2. Expression syntax
Every calc entry is a JSON list of the form:
["<operator>", <operand1>, <operand2>, ...]
A calc block is a dictionary mapping new column names to expressions:
{
"calc": {
"land_area_sqft": ["*", "TOTAL_ACRES", 43560],
"valid_sale": ["?", ["==", "SALE_STATUS", "str:QUALIFIED"]]
}
}
Each entry produces a column with the given name, evaluated row-by-row.
Operand types
How each operand is interpreted:
| Operand | Meaning | Example |
|---|---|---|
| Bare string (no prefix) | Column name — resolves to the named column's values for each row | "TOTAL_ACRES" |
"str:..." |
String literal (everything after the prefix) | "str:QUALIFIED" |
| Number (int or float) | Numeric literal | 43560 |
| Nested list | Recursive sub-expression — the result of evaluating it | ["+", "BLDG_AREA_1", "BLDG_AREA_2"] |
"$$path.to.value" |
Settings reference resolved by the preprocessor before calc runs (see advanced_settings.md § 1.2) |
"$$ref.calc.qual_to_perc_map" |
Why the
str:prefix exists.

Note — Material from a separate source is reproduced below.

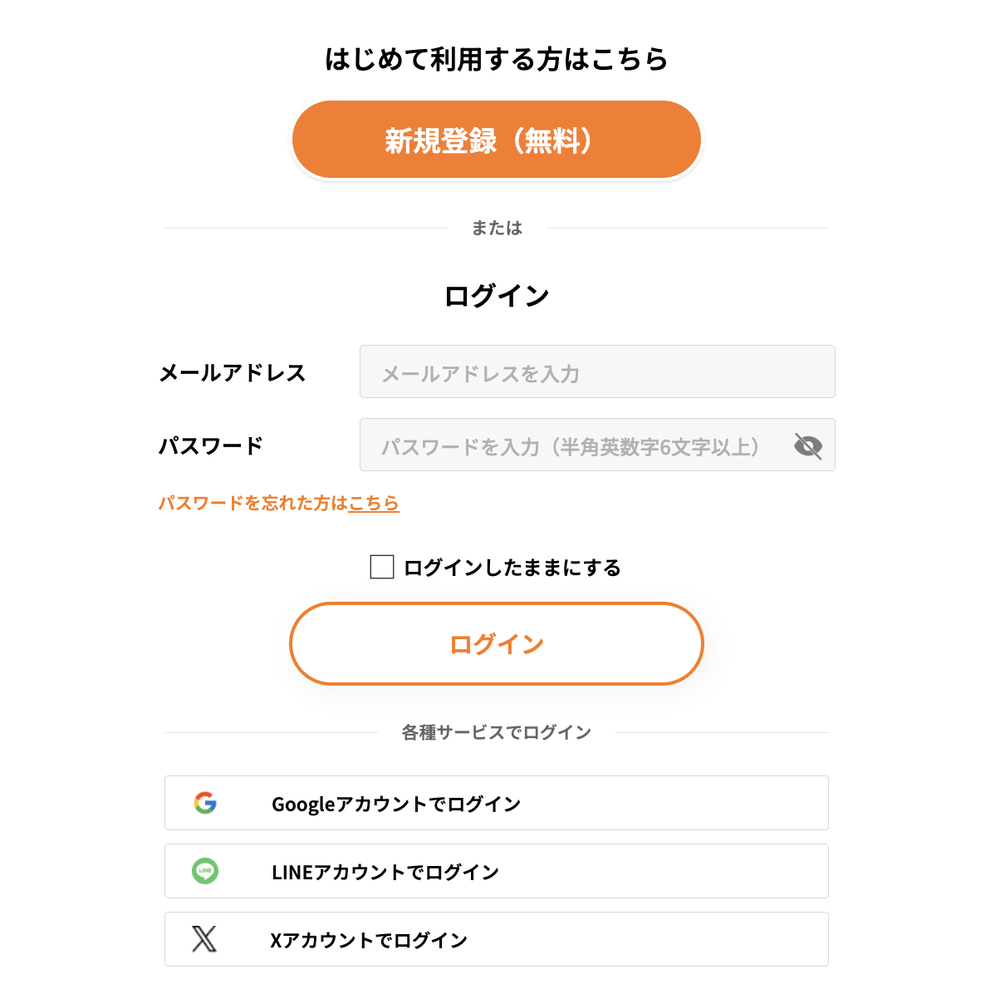Click the outlined ログイン submit button
Screen dimensions: 1005x994
[497, 644]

A bare string is interpreted as a column name. If you want a literal string, you must say so explicitly:"str:QUALIFIED", not"QUALIFIED". Without the prefix the calc engine would look for a column calledQUALIFIEDand raise an error.
3. Operator reference
3.1 Control flow
? — selection filter
["?", <filter_expression>]
Returns a boolean Series — True for rows where the filter expression matches, False otherwise. Used to derive boolean fields like valid_sale.
"valid_sale": ["?", ["==", "SALE_STATUS", "str:QUALIFIED"]]
where — conditional
["where", <filter_expression>, <value_if_true>, <value_if_false>]
Returns a Series whose values come from <value_if_true> for matching rows and <value_if_false> for non-matching rows.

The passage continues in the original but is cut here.